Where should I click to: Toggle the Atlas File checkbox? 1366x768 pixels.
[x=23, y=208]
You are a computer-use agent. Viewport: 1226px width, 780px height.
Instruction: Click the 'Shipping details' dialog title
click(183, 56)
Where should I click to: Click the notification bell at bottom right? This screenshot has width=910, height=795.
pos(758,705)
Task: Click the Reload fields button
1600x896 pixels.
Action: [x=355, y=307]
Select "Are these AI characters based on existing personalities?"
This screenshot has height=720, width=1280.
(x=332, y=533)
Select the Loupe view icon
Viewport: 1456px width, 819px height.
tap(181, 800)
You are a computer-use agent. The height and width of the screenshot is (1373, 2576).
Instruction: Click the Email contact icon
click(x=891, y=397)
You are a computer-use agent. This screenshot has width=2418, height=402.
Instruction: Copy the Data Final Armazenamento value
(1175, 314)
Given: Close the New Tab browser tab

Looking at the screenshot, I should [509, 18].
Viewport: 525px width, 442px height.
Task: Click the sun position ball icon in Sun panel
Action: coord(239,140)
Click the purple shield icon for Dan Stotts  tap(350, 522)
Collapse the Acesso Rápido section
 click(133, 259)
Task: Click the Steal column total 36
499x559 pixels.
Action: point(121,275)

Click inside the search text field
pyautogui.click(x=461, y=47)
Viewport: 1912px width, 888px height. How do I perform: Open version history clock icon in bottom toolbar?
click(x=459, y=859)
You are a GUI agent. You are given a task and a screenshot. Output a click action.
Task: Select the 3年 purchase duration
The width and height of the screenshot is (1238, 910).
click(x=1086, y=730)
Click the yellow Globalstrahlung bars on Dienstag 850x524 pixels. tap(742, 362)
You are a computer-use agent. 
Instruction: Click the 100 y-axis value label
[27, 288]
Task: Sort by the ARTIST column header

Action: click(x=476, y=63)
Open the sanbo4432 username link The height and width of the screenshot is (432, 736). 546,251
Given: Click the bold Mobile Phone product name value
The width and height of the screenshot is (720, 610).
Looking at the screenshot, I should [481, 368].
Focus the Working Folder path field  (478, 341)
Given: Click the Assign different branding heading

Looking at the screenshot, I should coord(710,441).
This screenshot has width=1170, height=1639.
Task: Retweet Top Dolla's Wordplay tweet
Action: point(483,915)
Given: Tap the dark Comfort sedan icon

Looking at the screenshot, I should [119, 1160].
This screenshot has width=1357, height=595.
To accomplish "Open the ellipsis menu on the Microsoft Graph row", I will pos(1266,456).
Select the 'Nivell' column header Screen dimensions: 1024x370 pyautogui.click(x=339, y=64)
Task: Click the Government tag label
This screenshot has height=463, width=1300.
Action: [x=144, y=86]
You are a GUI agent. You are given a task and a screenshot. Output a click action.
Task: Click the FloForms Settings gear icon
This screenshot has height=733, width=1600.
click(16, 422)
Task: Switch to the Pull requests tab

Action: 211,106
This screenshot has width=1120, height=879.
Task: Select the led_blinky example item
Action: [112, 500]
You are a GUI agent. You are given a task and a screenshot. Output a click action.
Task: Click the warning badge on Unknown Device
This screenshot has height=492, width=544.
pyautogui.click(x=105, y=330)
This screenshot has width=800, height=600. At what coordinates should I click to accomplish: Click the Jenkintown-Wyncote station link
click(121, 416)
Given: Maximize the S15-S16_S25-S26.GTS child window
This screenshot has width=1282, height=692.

■ **ABOUT THIS TASK**:
Copy down the material exactly as written.

■ **SOLUTION FOR THIS PROBLEM**:
Where should I click to: Toggle the Atlas File checkbox? 1366x768 pixels.
[x=23, y=208]
You are a computer-use agent. Viewport: 1226px width, 780px height.
Instruction: Click the 'Shipping details' dialog title
click(183, 56)
Where should I click to: Click the notification bell at bottom right? This screenshot has width=910, height=795.
pos(758,705)
Task: Click the Reload fields button
1600x896 pixels.
Action: [x=355, y=307]
Select "Are these AI characters based on existing personalities?"
This screenshot has height=720, width=1280.
(x=332, y=533)
Select the Loupe view icon
Viewport: 1456px width, 819px height.
tap(181, 800)
You are a computer-use agent. The height and width of the screenshot is (1373, 2576).
Instruction: Click the Email contact icon
click(x=891, y=397)
You are a computer-use agent. This screenshot has width=2418, height=402.
Instruction: Copy the Data Final Armazenamento value
(1175, 314)
Given: Close the New Tab browser tab

Looking at the screenshot, I should [509, 18].
Viewport: 525px width, 442px height.
Task: Click the sun position ball icon in Sun panel
Action: coord(239,140)
Click the purple shield icon for Dan Stotts  tap(350, 522)
Collapse the Acesso Rápido section
 click(133, 259)
Task: Click the Steal column total 36
499x559 pixels.
Action: point(121,275)

Click inside the search text field
pyautogui.click(x=461, y=47)
Viewport: 1912px width, 888px height. How do I perform: Open version history clock icon in bottom toolbar?
click(x=459, y=859)
You are a GUI agent. You are given a task and a screenshot. Output a click action.
Task: Select the 3年 purchase duration
The width and height of the screenshot is (1238, 910).
click(x=1086, y=730)
Click the yellow Globalstrahlung bars on Dienstag 850x524 pixels. tap(742, 362)
You are a computer-use agent. 
Instruction: Click the 100 y-axis value label
[27, 288]
Task: Sort by the ARTIST column header

Action: click(x=476, y=63)
Open the sanbo4432 username link The height and width of the screenshot is (432, 736). 546,251
Given: Click the bold Mobile Phone product name value
The width and height of the screenshot is (720, 610).
Looking at the screenshot, I should [481, 368].
Focus the Working Folder path field  (478, 341)
Given: Click the Assign different branding heading

Looking at the screenshot, I should coord(710,441).
This screenshot has width=1170, height=1639.
Task: Retweet Top Dolla's Wordplay tweet
Action: point(483,915)
Given: Tap the dark Comfort sedan icon

Looking at the screenshot, I should [119, 1160].
This screenshot has width=1357, height=595.
To accomplish "Open the ellipsis menu on the Microsoft Graph row", I will pos(1266,456).
Select the 'Nivell' column header Screen dimensions: 1024x370 pyautogui.click(x=339, y=64)
Task: Click the Government tag label
This screenshot has height=463, width=1300.
Action: [x=144, y=86]
You are a GUI agent. You are given a task and a screenshot. Output a click action.
Task: Click the FloForms Settings gear icon
This screenshot has height=733, width=1600.
click(16, 422)
Task: Switch to the Pull requests tab

Action: 211,106
This screenshot has width=1120, height=879.
Task: Select the led_blinky example item
Action: [112, 500]
You are a GUI agent. You are given a task and a screenshot. Output a click action.
Task: Click the warning badge on Unknown Device
This screenshot has height=492, width=544.
pyautogui.click(x=105, y=330)
This screenshot has width=800, height=600. At what coordinates should I click to accomplish: Click the Jenkintown-Wyncote station link
click(121, 416)
Given: Maximize the S15-S16_S25-S26.GTS child window
This screenshot has width=1282, height=692.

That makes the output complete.